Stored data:

- - - - -

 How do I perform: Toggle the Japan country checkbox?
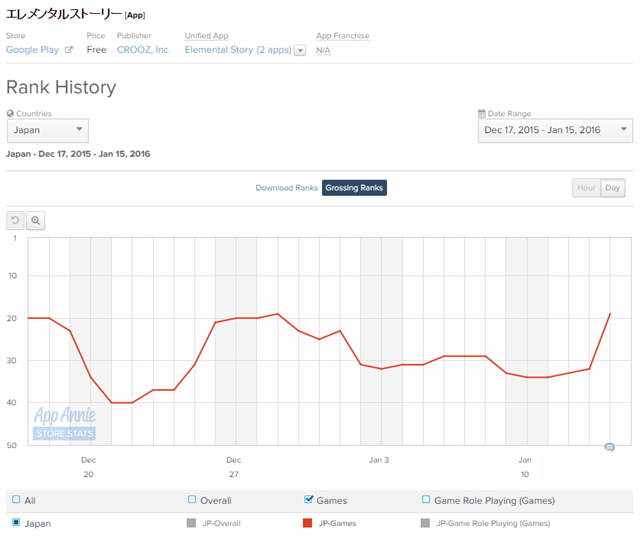click(16, 522)
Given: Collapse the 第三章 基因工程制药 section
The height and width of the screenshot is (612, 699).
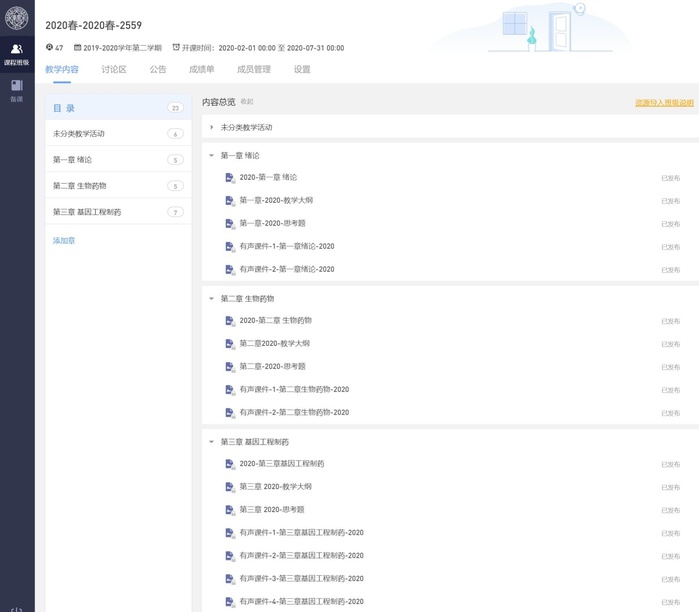Looking at the screenshot, I should tap(211, 442).
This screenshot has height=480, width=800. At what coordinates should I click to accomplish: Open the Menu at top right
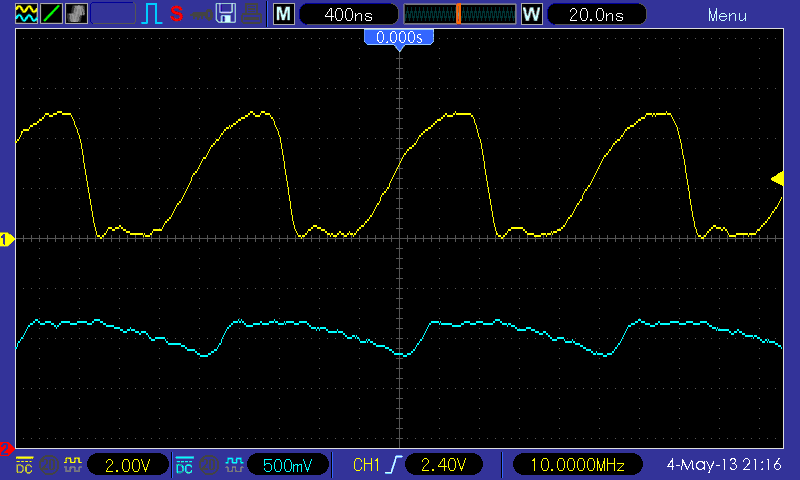pos(727,15)
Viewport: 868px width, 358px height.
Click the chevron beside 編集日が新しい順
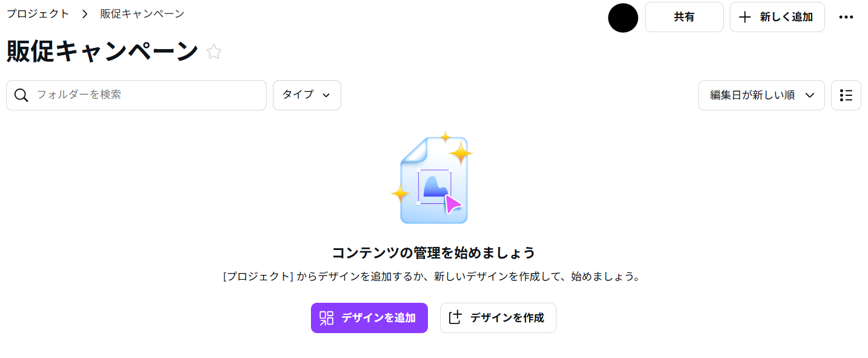[x=810, y=95]
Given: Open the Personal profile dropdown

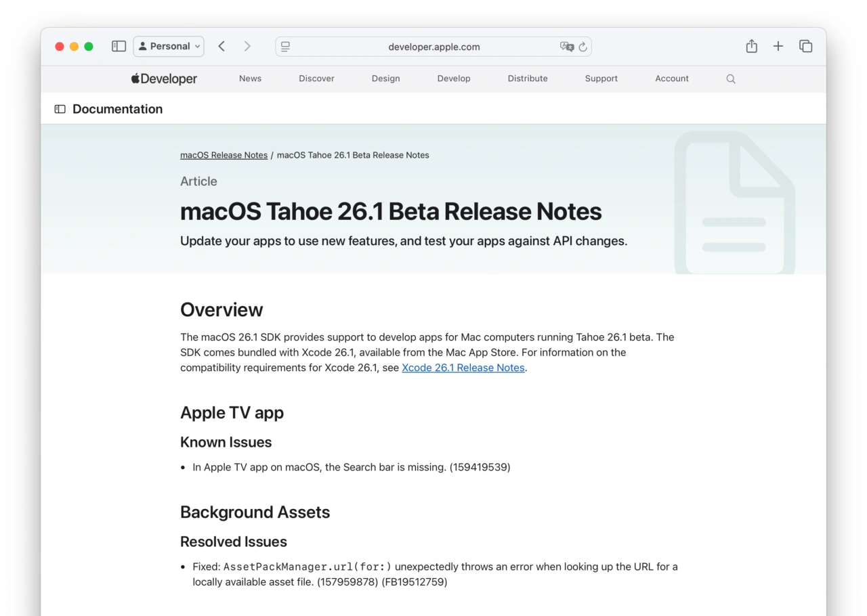Looking at the screenshot, I should click(x=168, y=46).
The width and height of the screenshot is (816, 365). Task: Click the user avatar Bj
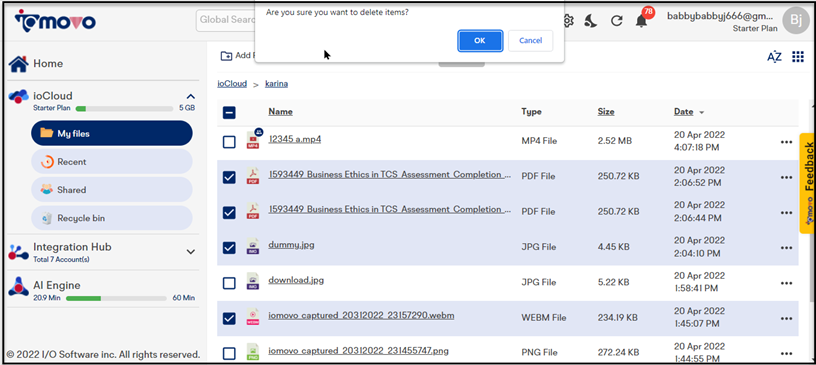pyautogui.click(x=796, y=21)
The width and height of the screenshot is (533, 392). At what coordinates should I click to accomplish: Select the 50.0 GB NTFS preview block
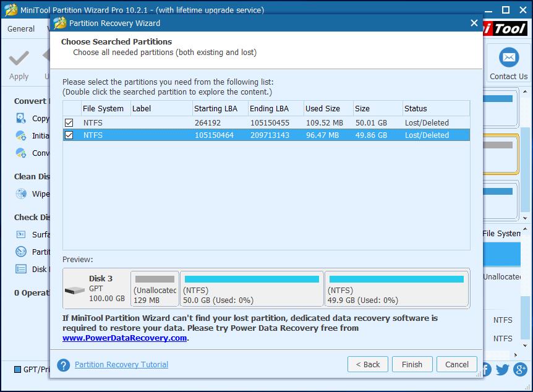click(x=252, y=289)
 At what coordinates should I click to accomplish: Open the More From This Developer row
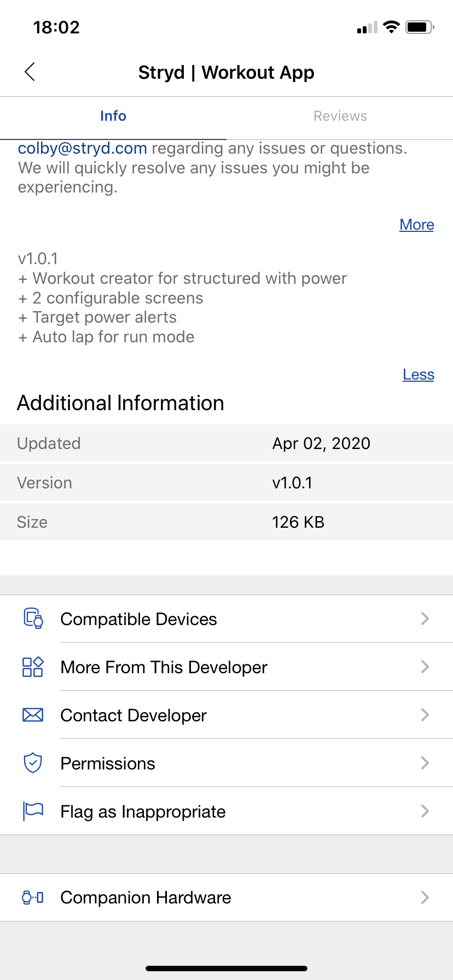tap(164, 667)
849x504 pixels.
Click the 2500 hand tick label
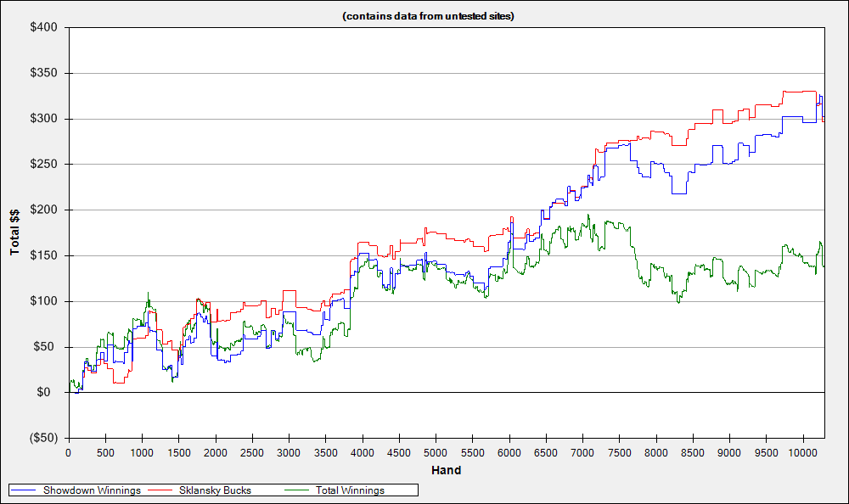[x=252, y=453]
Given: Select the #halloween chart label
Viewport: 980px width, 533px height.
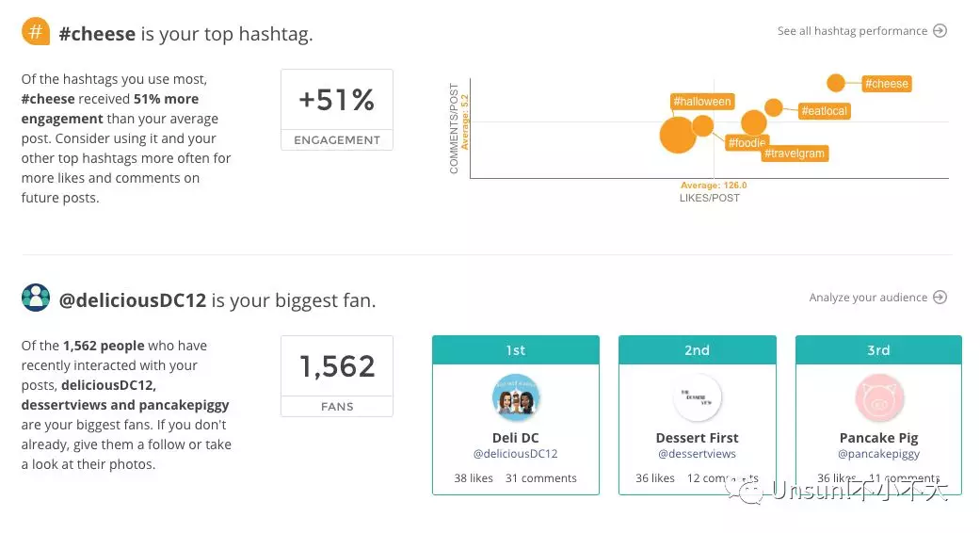Looking at the screenshot, I should [702, 102].
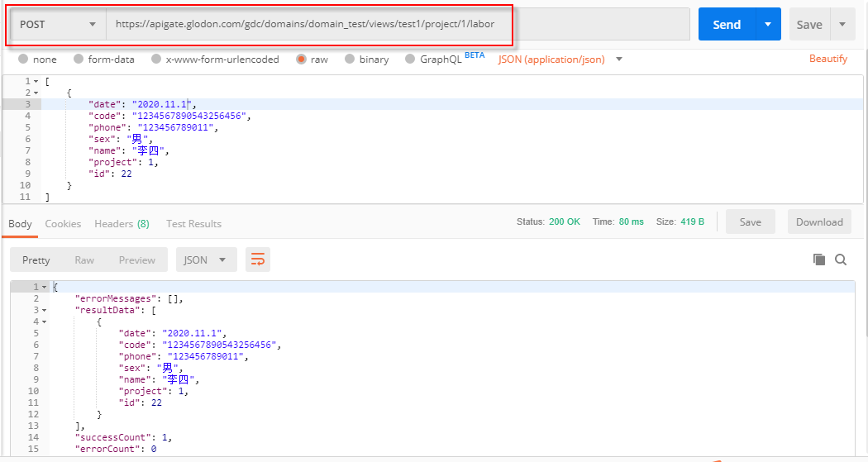Select the raw body type radio button
Viewport: 868px width, 462px height.
301,60
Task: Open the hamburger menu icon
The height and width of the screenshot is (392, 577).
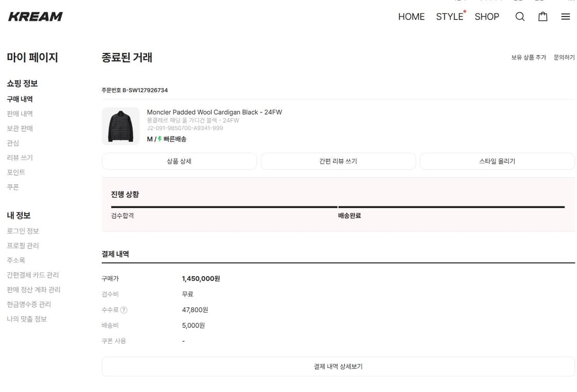Action: 565,16

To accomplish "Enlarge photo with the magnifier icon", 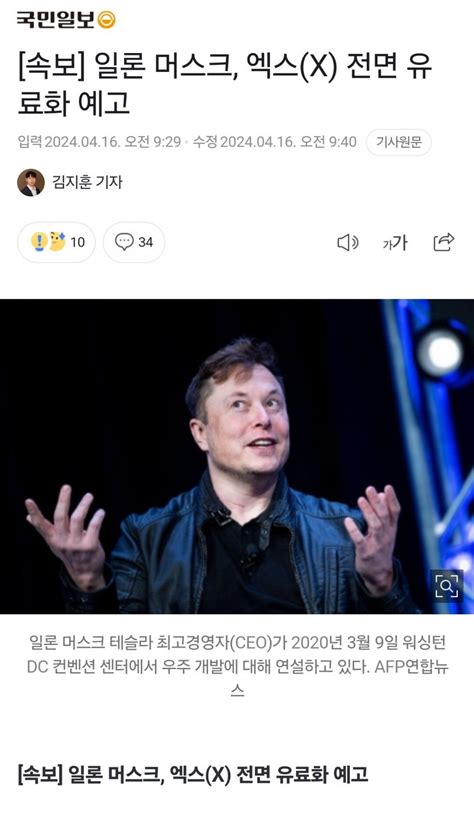I will tap(447, 586).
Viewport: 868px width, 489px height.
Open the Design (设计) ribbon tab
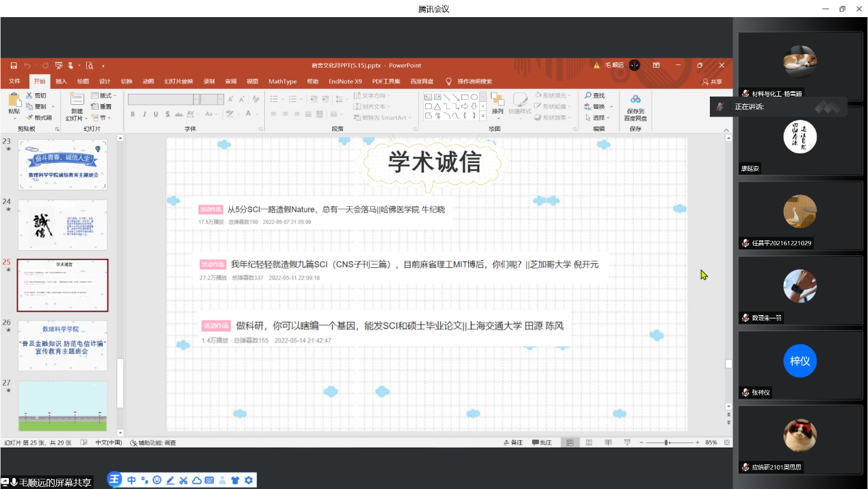point(105,82)
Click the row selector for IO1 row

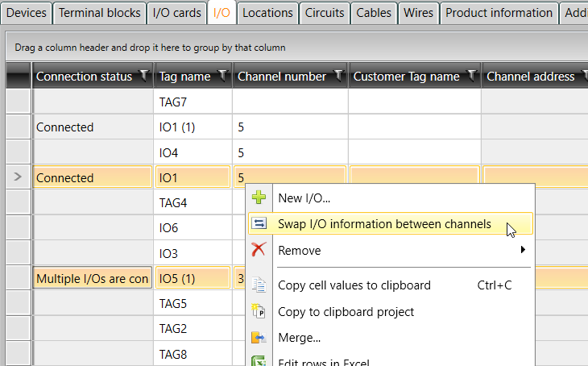click(18, 177)
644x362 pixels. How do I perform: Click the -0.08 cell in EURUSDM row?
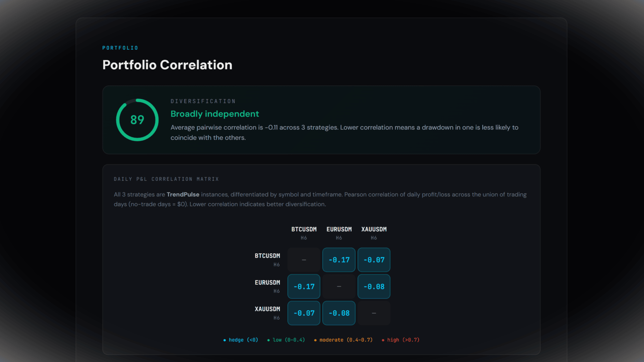coord(374,287)
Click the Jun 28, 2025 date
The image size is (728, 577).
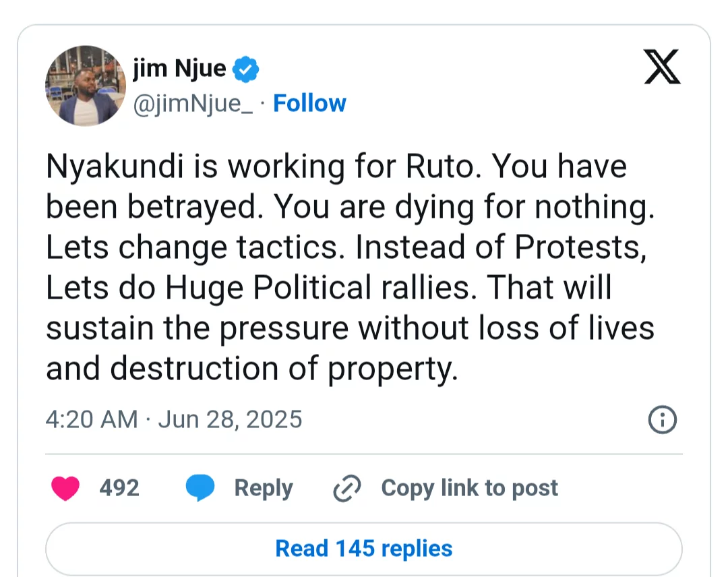click(230, 419)
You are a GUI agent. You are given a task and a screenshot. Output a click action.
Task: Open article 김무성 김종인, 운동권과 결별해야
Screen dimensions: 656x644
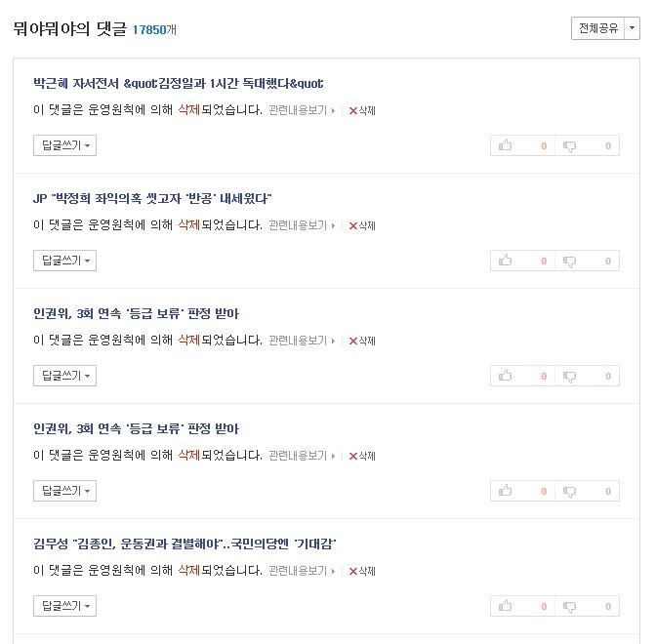pyautogui.click(x=185, y=543)
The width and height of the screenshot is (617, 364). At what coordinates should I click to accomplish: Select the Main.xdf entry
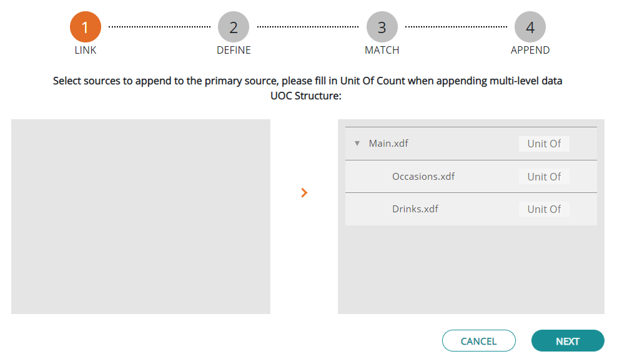(388, 143)
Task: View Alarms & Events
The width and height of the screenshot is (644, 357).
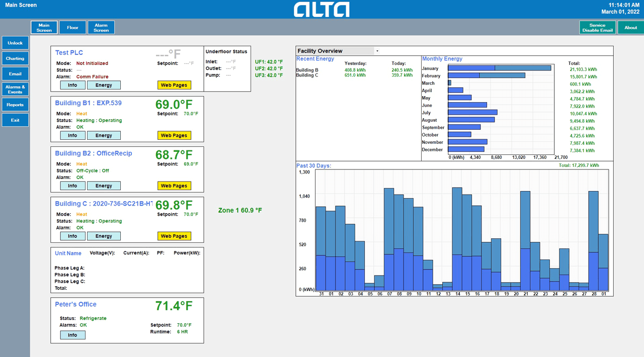Action: click(15, 89)
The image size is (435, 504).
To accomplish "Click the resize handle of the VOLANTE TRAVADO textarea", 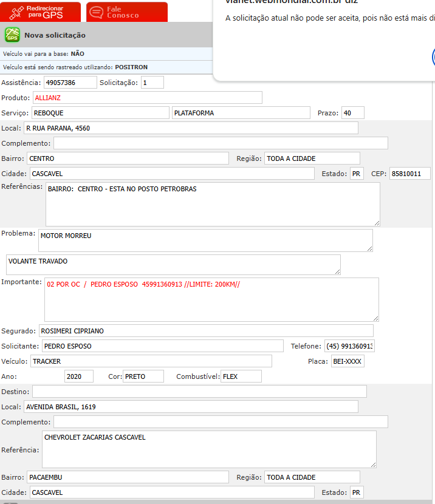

- - - - -

## [Exercise objective]
Pictures aside, print exactly the lines above starting with the one containing "Given: Open the Personal profile dropdown" and going on through the one containing "849x504 pixels.".

## [Expected output]
Given: Open the Personal profile dropdown

Looking at the screenshot, I should click(x=168, y=46).
The width and height of the screenshot is (816, 365). Task: Click the user avatar Bj
pyautogui.click(x=796, y=21)
The width and height of the screenshot is (533, 392). At what coordinates should I click to accomplish: Select the 50.0 GB NTFS preview block
click(x=252, y=289)
 At what coordinates should I click to accomplish: Open the More From This Developer row
tap(164, 667)
849x504 pixels.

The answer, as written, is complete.